# Exercise
Throughout the records below, find the lines with the string "pixels" and give how many there are, nothing else.

# Data records
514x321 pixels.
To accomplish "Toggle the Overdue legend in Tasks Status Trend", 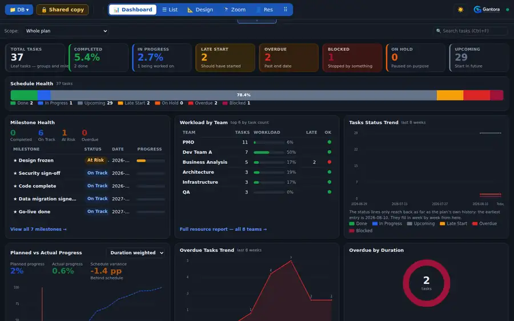I will (x=484, y=224).
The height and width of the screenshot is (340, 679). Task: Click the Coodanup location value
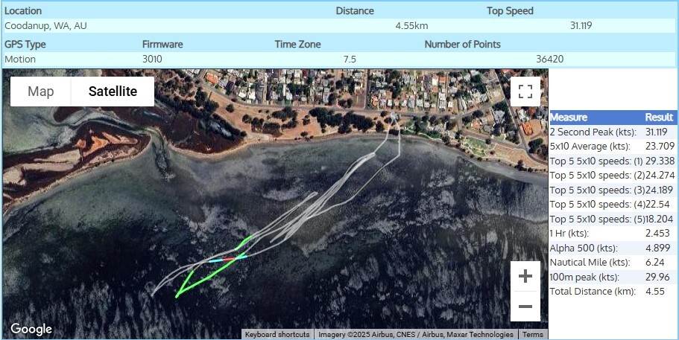pos(45,25)
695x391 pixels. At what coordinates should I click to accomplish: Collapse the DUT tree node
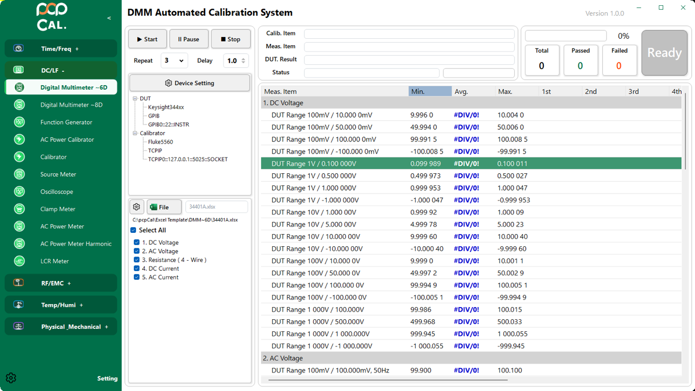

# Task output
2